# Do I need a tourist visa before booking a flight?



## UKman1980

I'm going Thailand in July & would like to book my flight asap - I intend to stay 60 days. Have 3 quick questions:

1) Do I need a tourist visa BEFORE booking my flight? What is the likely hood of visa refusal if I get my flight 1st? Don't want to loose £1000......

2) If I want to go laos / Burma for a few days by land - not air - do I need to apply for a tourist multiple entry visa?

3) Also now I have a truly silly questions.....sorry! I have to apply within 3 months of flying but do those 3 months include my holiday and exit too?

Many thanks guys!!


----------



## wazza

UKman1980 said:


> I'm going Thailand in July & would like to book my flight asap - I intend to stay 60 days. Have 3 quick questions:
> 
> 1) Do I need a tourist visa BEFORE booking my flight? What is the likely hood of visa refusal if I get my flight 1st? Don't want to loose £1000......
> 
> 2) If I want to go laos / Burma for a few days by land - not air - do I need to apply for a tourist multiple entry visa?
> 
> 3) Also now I have a truly silly questions.....sorry! I have to apply within 3 months of flying but do those 3 months include my holiday and exit too?
> 
> Many thanks guys!!


(1) You can get a tourist 60 day visa before you get there from the thai emb nearest you,and if you wish to travel outside the country you can get an exit visa at the boarder which allowes you to renter on the same visa but it dose not lengthen the existing visa, If you exit by land and renter by land without this you will only get 14 days If you renter by air you get 30 days .
(2)a lot of people do just land and get a 30 day visa on entry exit on or before the exit time renter by air and get another 30 days but don't leave yourself short for your 60day departure time or you might have to do another visa run or pay a fine on exit. 500bht per day overstay up to 20,000 bht ( best to avoid this )
(3) as for the 3month thing I have no Idea,but your 60 day visa starts from the time you enter the country,and it will have an entry before date on it .
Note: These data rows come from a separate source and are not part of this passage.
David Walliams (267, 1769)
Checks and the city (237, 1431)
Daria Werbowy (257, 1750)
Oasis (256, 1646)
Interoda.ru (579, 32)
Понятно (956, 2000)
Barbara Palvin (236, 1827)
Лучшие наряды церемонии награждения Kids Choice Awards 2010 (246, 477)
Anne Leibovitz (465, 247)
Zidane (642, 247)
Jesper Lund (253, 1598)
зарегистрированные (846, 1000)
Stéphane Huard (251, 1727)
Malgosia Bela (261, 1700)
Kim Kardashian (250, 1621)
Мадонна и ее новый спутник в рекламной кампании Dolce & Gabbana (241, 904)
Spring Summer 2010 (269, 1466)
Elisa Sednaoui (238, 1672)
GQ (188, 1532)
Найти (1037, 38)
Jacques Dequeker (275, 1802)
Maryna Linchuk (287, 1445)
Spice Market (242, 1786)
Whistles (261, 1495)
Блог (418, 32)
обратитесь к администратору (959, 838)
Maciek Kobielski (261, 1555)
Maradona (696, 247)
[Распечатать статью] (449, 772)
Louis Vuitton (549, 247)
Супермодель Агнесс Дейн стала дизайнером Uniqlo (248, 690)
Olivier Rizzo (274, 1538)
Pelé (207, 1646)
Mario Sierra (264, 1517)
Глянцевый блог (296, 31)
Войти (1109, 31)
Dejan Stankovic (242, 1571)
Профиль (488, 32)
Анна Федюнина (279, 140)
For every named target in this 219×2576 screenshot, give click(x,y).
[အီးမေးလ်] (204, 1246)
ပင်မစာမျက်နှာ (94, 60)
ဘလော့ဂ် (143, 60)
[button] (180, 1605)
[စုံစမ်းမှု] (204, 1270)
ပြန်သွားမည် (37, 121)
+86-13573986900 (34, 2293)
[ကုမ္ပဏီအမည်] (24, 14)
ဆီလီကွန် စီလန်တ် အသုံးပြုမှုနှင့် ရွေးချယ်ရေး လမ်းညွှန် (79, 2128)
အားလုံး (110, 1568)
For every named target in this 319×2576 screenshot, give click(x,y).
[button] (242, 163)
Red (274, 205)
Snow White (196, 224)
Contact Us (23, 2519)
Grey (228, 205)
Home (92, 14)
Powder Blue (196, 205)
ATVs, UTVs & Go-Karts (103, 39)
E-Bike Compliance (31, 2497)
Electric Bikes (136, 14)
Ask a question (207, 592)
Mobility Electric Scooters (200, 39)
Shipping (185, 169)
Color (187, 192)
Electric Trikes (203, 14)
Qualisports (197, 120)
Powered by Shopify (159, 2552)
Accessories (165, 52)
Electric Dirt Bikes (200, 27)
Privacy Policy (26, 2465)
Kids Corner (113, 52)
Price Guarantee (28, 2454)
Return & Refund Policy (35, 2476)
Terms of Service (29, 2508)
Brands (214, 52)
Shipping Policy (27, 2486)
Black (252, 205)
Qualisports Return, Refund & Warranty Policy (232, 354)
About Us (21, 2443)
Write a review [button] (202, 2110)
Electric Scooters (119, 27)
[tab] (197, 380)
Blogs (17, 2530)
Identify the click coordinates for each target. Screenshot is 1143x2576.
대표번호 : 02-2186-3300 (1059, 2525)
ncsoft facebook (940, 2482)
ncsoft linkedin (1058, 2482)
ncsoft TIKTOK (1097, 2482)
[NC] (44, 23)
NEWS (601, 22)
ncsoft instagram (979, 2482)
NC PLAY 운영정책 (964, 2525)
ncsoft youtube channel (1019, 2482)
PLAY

This is to the best of my understanding of it all Travel safe.


----------



## TomC

OK, now I see where the 3 month question came from:

_Validity

A single entry tourist visa is valid for 3 months. Multiple entry tourist visas range in their validity. For example, a double entry tourist visa will be valid for 6 months. _

It means you have 3 months to use the visa (to enter Thailand) The 60-day begins when you enter Thailand, not when it was issued. You might want to ask the embassy if you exit the country, is the tourist visa expired? If it does and you come back in on an exempt (visa) by land, you only get 14 days. It'd be fine if your departure from Thailand is within the 14 days, but if you have another month to go, you'd be screwed. Explain to them to see if you need a multiple entry tourist visa. That maybe a safer bet.


----------